▶ _Rows from a dataset_:

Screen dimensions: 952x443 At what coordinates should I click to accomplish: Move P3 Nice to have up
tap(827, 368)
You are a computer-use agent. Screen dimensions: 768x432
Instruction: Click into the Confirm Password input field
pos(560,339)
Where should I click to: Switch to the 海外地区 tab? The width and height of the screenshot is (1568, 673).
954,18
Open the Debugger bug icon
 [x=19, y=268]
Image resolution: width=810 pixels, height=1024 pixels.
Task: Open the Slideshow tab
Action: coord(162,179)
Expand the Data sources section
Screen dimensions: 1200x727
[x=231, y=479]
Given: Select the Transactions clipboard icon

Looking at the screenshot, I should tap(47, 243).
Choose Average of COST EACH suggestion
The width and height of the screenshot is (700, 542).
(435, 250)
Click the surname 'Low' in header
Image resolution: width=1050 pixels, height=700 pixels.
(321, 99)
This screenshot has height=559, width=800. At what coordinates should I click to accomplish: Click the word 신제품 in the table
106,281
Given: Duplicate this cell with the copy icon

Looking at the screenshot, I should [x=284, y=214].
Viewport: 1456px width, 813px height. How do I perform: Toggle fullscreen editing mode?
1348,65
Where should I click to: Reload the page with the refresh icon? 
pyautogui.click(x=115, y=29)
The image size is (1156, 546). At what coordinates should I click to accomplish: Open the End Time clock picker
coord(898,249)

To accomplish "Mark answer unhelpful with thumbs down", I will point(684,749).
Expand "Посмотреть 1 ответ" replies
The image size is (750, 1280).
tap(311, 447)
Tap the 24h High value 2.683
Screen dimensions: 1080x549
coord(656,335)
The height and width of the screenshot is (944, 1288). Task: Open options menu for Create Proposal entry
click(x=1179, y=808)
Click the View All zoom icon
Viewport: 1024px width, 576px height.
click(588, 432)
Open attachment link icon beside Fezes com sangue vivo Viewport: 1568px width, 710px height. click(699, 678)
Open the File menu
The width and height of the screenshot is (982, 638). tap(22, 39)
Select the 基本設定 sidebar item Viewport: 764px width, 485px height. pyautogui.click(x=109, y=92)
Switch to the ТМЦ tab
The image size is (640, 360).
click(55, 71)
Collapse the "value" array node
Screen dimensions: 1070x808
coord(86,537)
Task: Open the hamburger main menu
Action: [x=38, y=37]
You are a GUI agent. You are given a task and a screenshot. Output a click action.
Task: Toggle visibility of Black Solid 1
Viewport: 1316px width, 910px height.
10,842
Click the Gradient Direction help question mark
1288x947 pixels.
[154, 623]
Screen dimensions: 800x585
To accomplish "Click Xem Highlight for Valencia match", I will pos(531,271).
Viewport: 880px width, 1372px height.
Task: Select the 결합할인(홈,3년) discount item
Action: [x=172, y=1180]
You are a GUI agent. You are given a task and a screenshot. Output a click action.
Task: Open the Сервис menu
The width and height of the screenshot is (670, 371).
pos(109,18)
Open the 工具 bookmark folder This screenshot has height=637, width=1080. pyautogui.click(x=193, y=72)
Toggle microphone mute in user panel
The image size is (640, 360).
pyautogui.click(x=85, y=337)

▶ _WRITTEN REQUEST_: Retype every one of the rows above exactly as they appear, keeping each line unchanged.

▶ _RESULT OF THE TASK_:
Screen dimensions: 952x443 At what coordinates should I click to accomplish: Move P3 Nice to have up
tap(827, 368)
You are a computer-use agent. Screen dimensions: 768x432
Instruction: Click into the Confirm Password input field
pos(560,339)
Where should I click to: Switch to the 海外地区 tab? The width and height of the screenshot is (1568, 673).
954,18
Open the Debugger bug icon
 [x=19, y=268]
Image resolution: width=810 pixels, height=1024 pixels.
Task: Open the Slideshow tab
Action: coord(162,179)
Expand the Data sources section
Screen dimensions: 1200x727
[x=231, y=479]
Given: Select the Transactions clipboard icon

Looking at the screenshot, I should tap(47, 243).
Choose Average of COST EACH suggestion
The width and height of the screenshot is (700, 542).
(435, 250)
Click the surname 'Low' in header
Image resolution: width=1050 pixels, height=700 pixels.
(321, 99)
This screenshot has height=559, width=800. At what coordinates should I click to accomplish: Click the word 신제품 in the table
106,281
Given: Duplicate this cell with the copy icon

Looking at the screenshot, I should [x=284, y=214].
Viewport: 1456px width, 813px height. How do I perform: Toggle fullscreen editing mode?
1348,65
Where should I click to: Reload the page with the refresh icon? 
pyautogui.click(x=115, y=29)
The image size is (1156, 546). At what coordinates should I click to accomplish: Open the End Time clock picker
coord(898,249)

To accomplish "Mark answer unhelpful with thumbs down", I will point(684,749).
Expand "Посмотреть 1 ответ" replies
The image size is (750, 1280).
tap(311, 447)
Tap the 24h High value 2.683
Screen dimensions: 1080x549
coord(656,335)
The height and width of the screenshot is (944, 1288). Task: Open options menu for Create Proposal entry
click(x=1179, y=808)
Click the View All zoom icon
Viewport: 1024px width, 576px height.
click(588, 432)
Open attachment link icon beside Fezes com sangue vivo Viewport: 1568px width, 710px height. click(699, 678)
Open the File menu
The width and height of the screenshot is (982, 638). tap(22, 39)
Select the 基本設定 sidebar item Viewport: 764px width, 485px height. pyautogui.click(x=109, y=92)
Switch to the ТМЦ tab
The image size is (640, 360).
click(55, 71)
Collapse the "value" array node
Screen dimensions: 1070x808
coord(86,537)
Task: Open the hamburger main menu
Action: [x=38, y=37]
You are a GUI agent. You are given a task and a screenshot. Output a click action.
Task: Toggle visibility of Black Solid 1
Viewport: 1316px width, 910px height.
10,842
Click the Gradient Direction help question mark
1288x947 pixels.
[154, 623]
Screen dimensions: 800x585
To accomplish "Click Xem Highlight for Valencia match", I will pos(531,271).
Viewport: 880px width, 1372px height.
Task: Select the 결합할인(홈,3년) discount item
Action: [x=172, y=1180]
You are a GUI agent. You are given a task and a screenshot. Output a click action.
Task: Open the Сервис menu
The width and height of the screenshot is (670, 371).
pos(109,18)
Open the 工具 bookmark folder This screenshot has height=637, width=1080. pyautogui.click(x=193, y=72)
Toggle microphone mute in user panel
The image size is (640, 360).
pyautogui.click(x=85, y=337)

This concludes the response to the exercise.